In another thread, I told about problems with that and the local non=commercial FM station, which is not really the same as LPFM Community Radio. But neither can be owned by an individual … however, you can manage one (or more), and there ways to do it without a large board of directors or the like (better to keep it small anyway).
If that’s not what your meaning, then I hope you will tell us what fining window you mean. Here, there was a rescue of the Non-commercial FM station (which I participated in); there is unlikely to be another filing window for this type of station in this area for at least 10 years, maybe not even in my lifetime.
(Edited add-on) …
Also, if you do the engineering yourself, even if you have the knowledge, it will take time and moolah.
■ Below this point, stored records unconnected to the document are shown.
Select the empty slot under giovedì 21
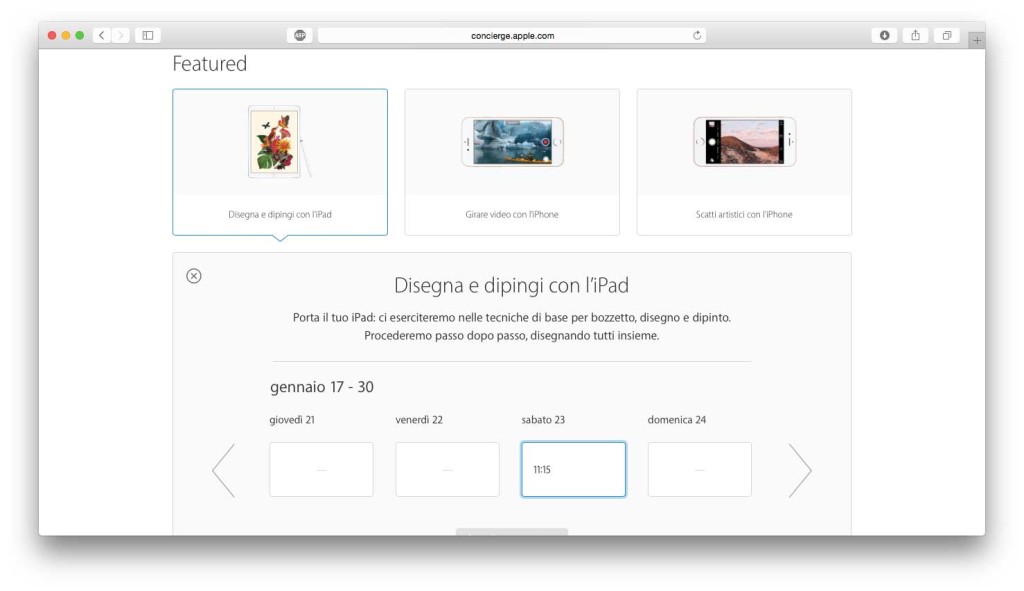The height and width of the screenshot is (591, 1024). coord(321,468)
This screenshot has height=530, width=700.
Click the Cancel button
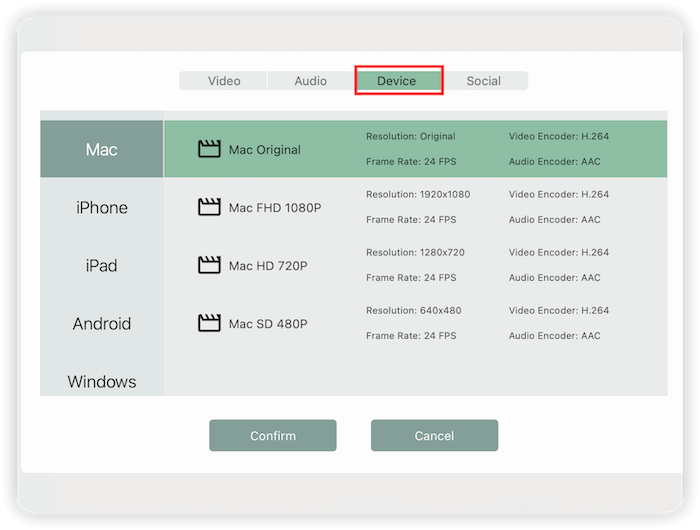[434, 436]
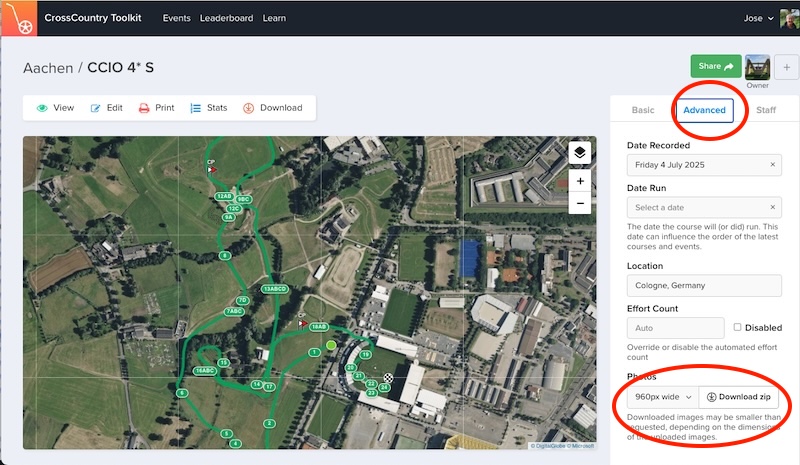This screenshot has height=465, width=800.
Task: Open the Date Run date picker
Action: coord(704,207)
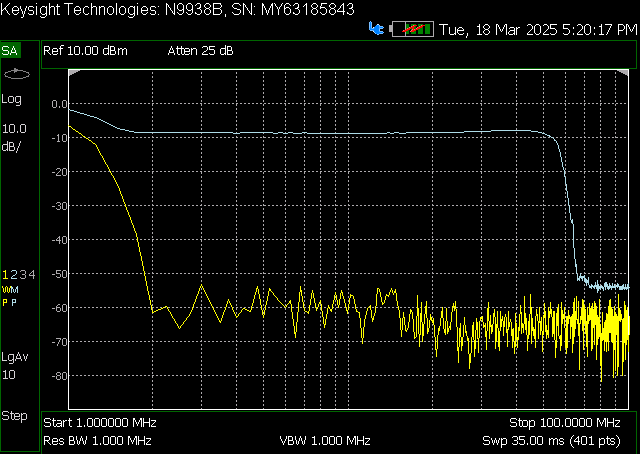The width and height of the screenshot is (640, 454).
Task: Click the left reference triangle marker at graph top
Action: (74, 73)
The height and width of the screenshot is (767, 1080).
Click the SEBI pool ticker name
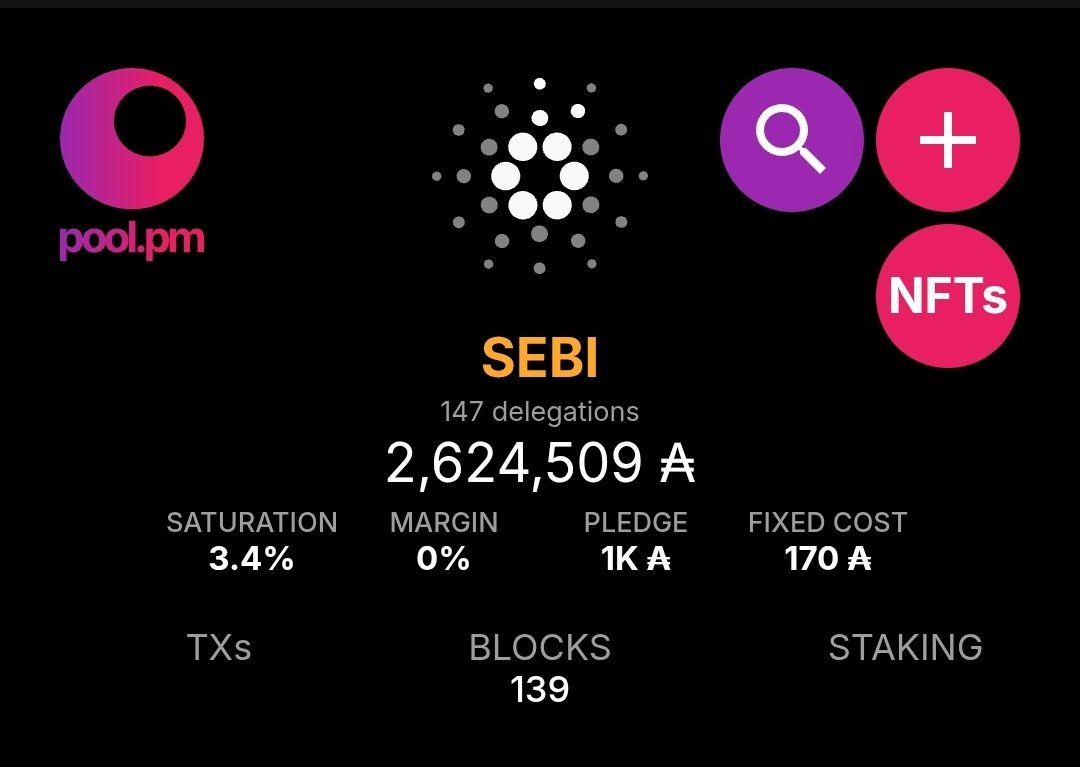(540, 358)
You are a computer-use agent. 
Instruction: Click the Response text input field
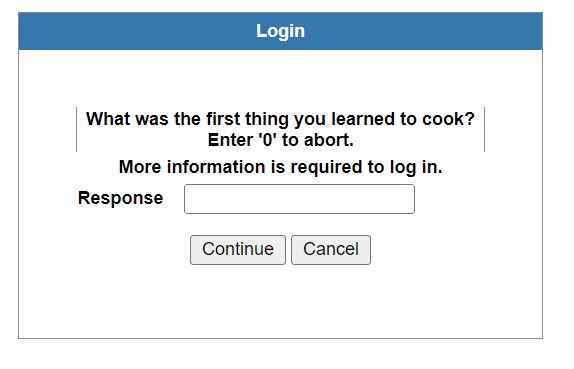point(299,199)
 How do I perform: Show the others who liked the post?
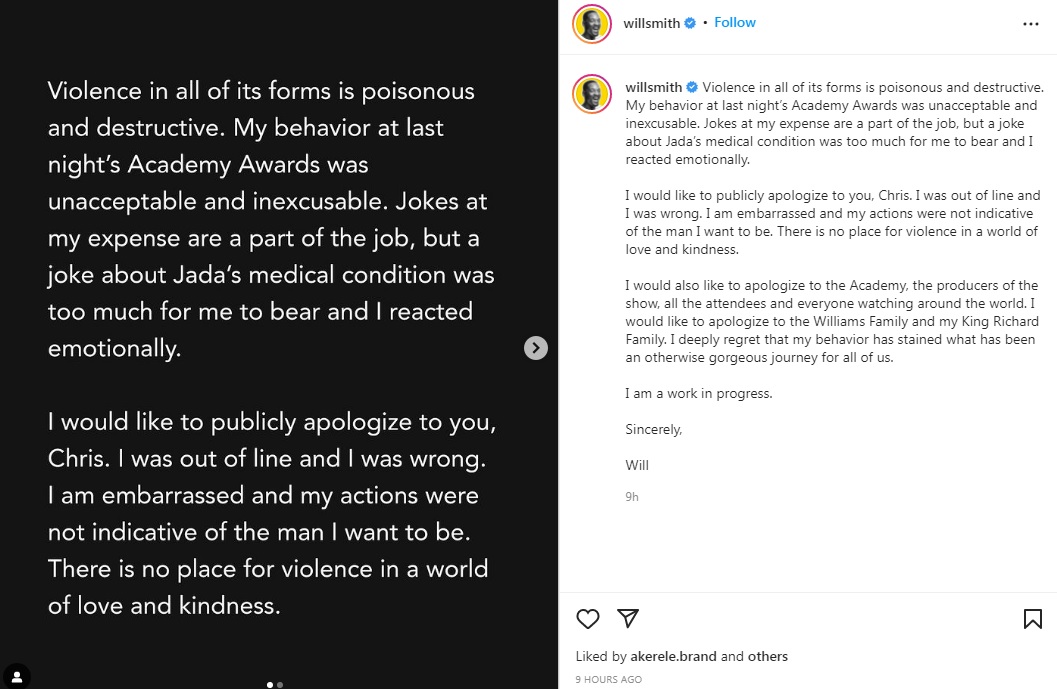(768, 657)
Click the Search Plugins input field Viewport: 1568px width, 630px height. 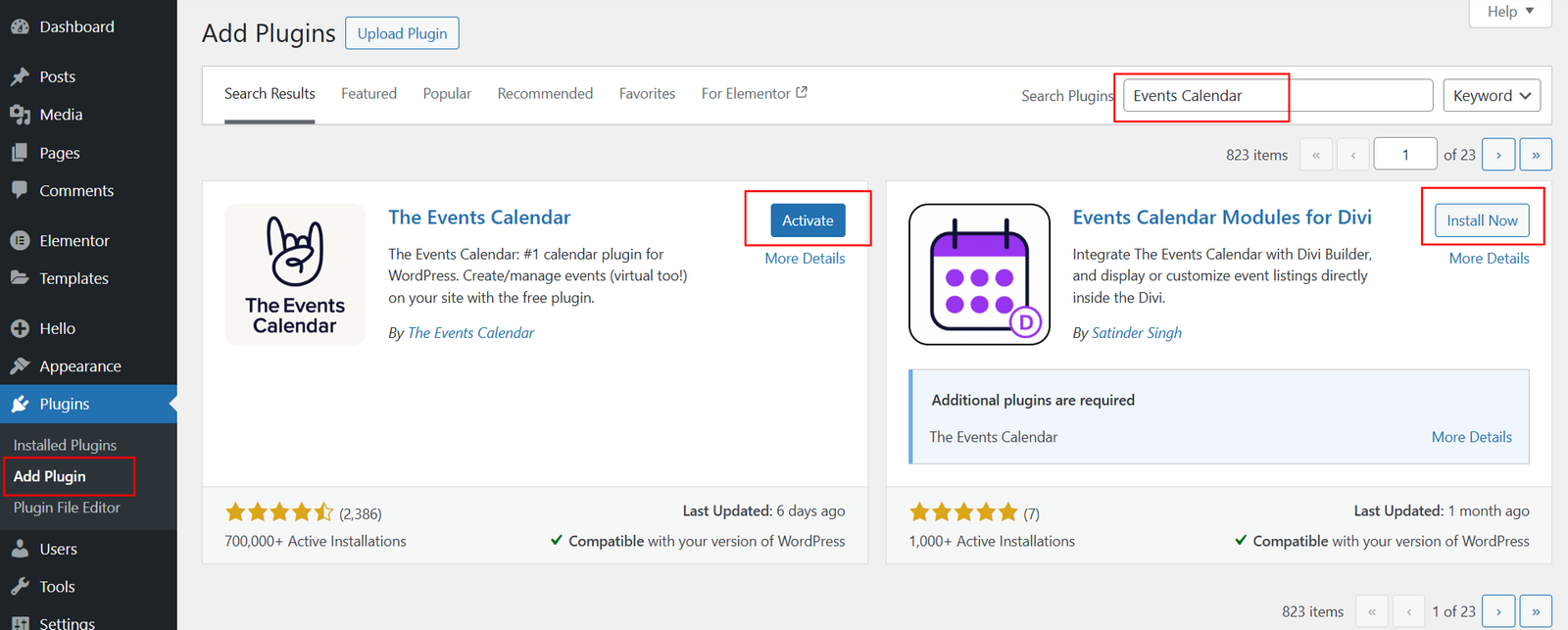[1277, 95]
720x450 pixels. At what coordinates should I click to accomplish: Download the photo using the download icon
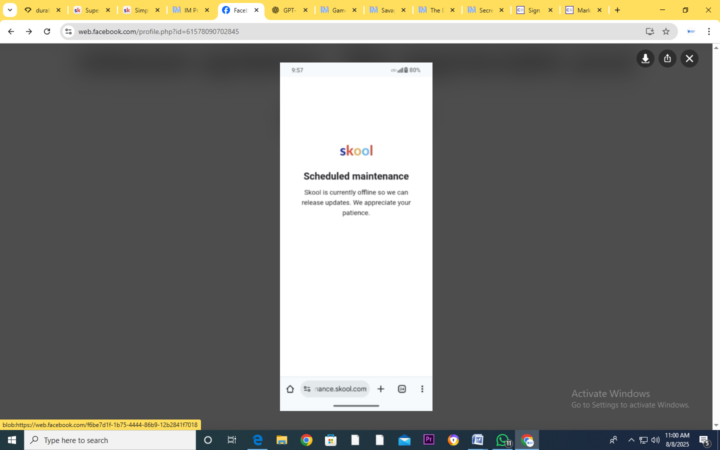click(645, 58)
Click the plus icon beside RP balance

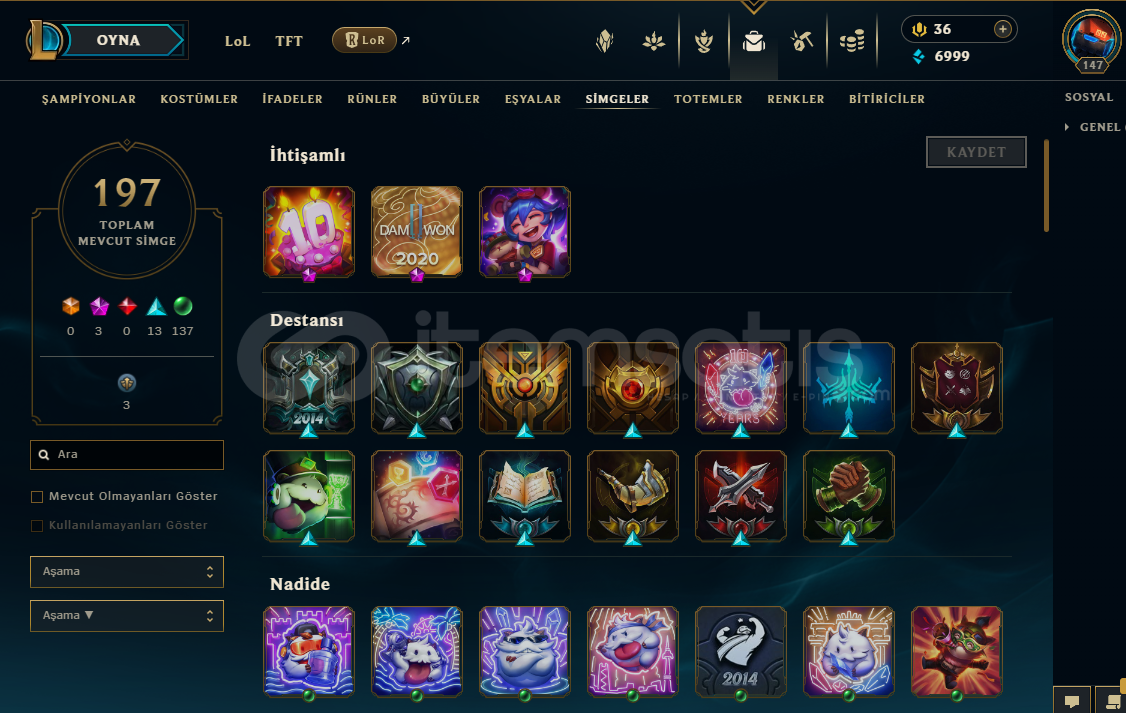[1002, 29]
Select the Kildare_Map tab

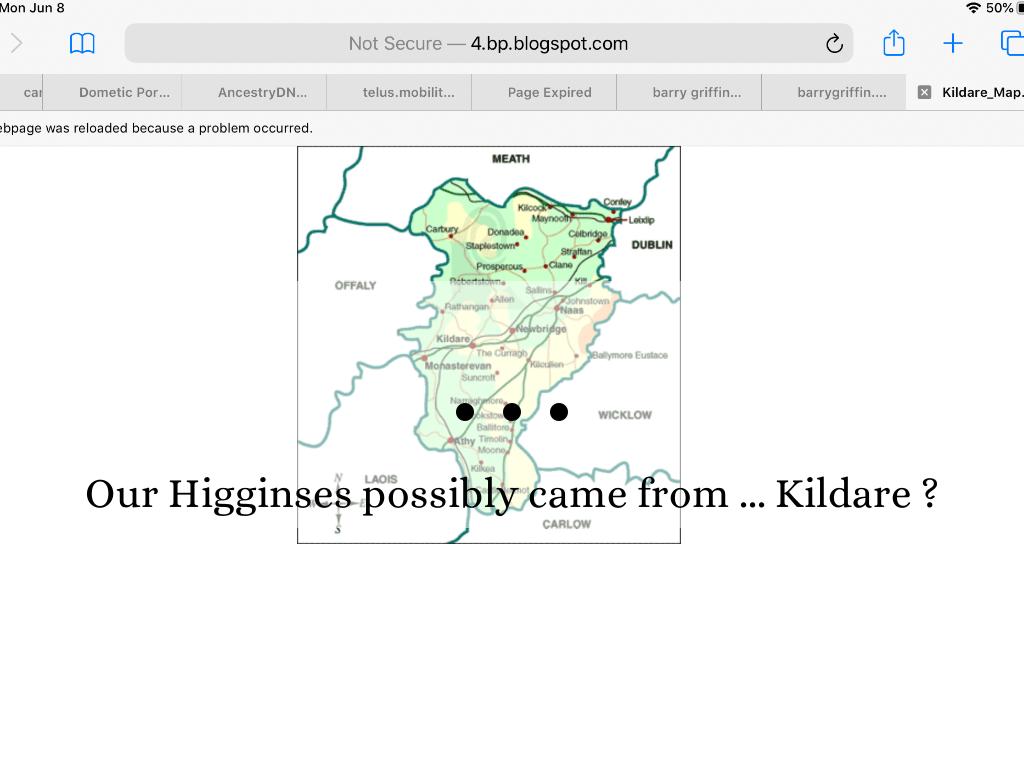(x=981, y=92)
Best to go here to find out more:
An individual can own neither an LPFM nor a Non-Commercial FM station, although you can certainly manage and operate one (or more). Unless you have a fair amount of spendable $$, like $5000-10,000, it’s also another reason individual ownership would be impractical … most of us would be hard-pressed to come up with FCC fees and equipment costs, even if you’re a good scrounger, because recent changes in rules require the new EAS CAP protocol and both horizontal and vertical antenna signal propagation, even for basic ND antennas.July 11, 2012 at 3:46 pm #27027RFBGuest
Total posts : 45366
“most of us would be hard-pressed to come up with FCC fees and equipment costs, even if you’re a good scrounger, because recent changes in rules require the new EAS CAP protocol and both horizontal and vertical antenna signal propagation, even for basic ND antennas.”
So, where within anywhere of your post does it indicate any
worthwhile change for us “common” folk with common incomes and
most important of all, common sense.
All I see is they have made it even more difficult. And it
appears that there is not going to be any sort of new service
for low power broadcasting. And I really wish everyone would
QUIT trying to combine OUR hobby to LPFM because THEY ARE NOT
AND NEVER WILL BE THE SAME!!
I don’t know about anyone else but I think there is enough
bogus regulation in radio as it is we don’t need another layer
of smelly onion stink to clutter our air with more even
stricter rules and nonsense about individuals cant own this or
that bs. It almost sounds like some are fully behind such an
idea that its like a kid anxiously awaiting the parent to stop
the car so they can get out and go to the bathroom, or getting
all ants in the pants over an ice cream on a 110* day.
New services for our level of broadcasting can take the LPFM
and/or TIS stations as a base model to come up with a new
licensed service for both FM and AM. But with all the lobbying
up on hilly DC, special interest payoffs, huge corporate
conglomerate buyouts of stations left and right, the one sound
fits all format, I belive that it will be a lot more
than 10 years or our lifetimes before any real constructive
changes happens. Right now its all set up to benefit the can
do’s and separate the opportunity from everyone else and only
make it reachable by the wealthy, and to boot, put in
roadblocks called rules that prevent any progress anywhere and
I’d rather play with pirate radio than sit around expecting
anything to change out of the FCC. By the time something does
change, it will be too late anyway and none of us is really
going to care about it in the afterlife.
Want change to happen, then convince your representatives to
destroy the monopolized radio market and return productivity
to the industry and allow creativity and expansion to continue
where it left off way back in the 70’s. Think that can be
done? Sure it can…if everyone puts their priorities straight
and stops condoning big corporate style gray scale radio as it
is today which is going to keep you and everyone else from
ever owning a licensed radio station serving the public
interest. In other words, not only has special interest and
big money bought out government, they also bought out the
regulatory agency and the spectrum they oversee.
Be awhile before any of us or combination of us ever comes a
fraction close to the level of crooked blood stained money
they have which as you pointed out, would take an amount well
beyond the reach of us common folk..like you and me.